## Word and element pointing entries:
========================================================================

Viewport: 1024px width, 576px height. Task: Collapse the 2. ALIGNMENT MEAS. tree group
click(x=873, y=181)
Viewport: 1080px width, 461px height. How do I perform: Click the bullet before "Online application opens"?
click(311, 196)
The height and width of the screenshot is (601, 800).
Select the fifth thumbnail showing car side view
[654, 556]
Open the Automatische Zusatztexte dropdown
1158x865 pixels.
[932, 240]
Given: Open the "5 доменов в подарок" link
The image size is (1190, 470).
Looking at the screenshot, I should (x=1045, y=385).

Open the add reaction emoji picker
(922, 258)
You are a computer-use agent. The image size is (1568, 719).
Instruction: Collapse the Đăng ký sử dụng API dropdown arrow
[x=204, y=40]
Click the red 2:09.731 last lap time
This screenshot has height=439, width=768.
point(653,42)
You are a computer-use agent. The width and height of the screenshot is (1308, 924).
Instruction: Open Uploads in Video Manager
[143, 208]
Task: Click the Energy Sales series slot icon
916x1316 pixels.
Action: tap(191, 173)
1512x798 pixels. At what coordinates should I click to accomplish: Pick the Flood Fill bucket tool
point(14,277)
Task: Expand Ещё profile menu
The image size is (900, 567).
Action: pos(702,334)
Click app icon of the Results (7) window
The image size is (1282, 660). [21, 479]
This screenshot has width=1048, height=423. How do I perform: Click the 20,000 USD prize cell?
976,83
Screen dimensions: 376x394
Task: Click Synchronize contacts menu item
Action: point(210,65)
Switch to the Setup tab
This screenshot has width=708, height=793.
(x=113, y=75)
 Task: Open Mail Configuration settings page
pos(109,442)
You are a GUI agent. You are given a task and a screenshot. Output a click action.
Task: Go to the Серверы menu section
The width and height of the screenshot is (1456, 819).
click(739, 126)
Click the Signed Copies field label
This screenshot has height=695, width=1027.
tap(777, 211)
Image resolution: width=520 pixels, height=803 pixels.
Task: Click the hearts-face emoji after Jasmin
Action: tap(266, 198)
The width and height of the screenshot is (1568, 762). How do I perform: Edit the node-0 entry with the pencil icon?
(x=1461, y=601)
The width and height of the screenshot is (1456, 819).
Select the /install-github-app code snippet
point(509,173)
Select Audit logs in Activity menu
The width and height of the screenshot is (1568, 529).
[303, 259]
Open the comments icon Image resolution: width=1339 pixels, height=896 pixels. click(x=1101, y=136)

========================================================================

Reproduce verbatim the part of the records that begins at their first line and ends with the line containing "Looking at the".

## Problem solution:
Viewport: 1024px width, 576px height. Task: Collapse the 2. ALIGNMENT MEAS. tree group
click(x=873, y=181)
Viewport: 1080px width, 461px height. How do I perform: Click the bullet before "Online application opens"?
click(311, 196)
The height and width of the screenshot is (601, 800).
Select the fifth thumbnail showing car side view
[654, 556]
Open the Automatische Zusatztexte dropdown
1158x865 pixels.
[932, 240]
Given: Open the "5 доменов в подарок" link
The image size is (1190, 470).
Looking at the screenshot, I should (x=1045, y=385).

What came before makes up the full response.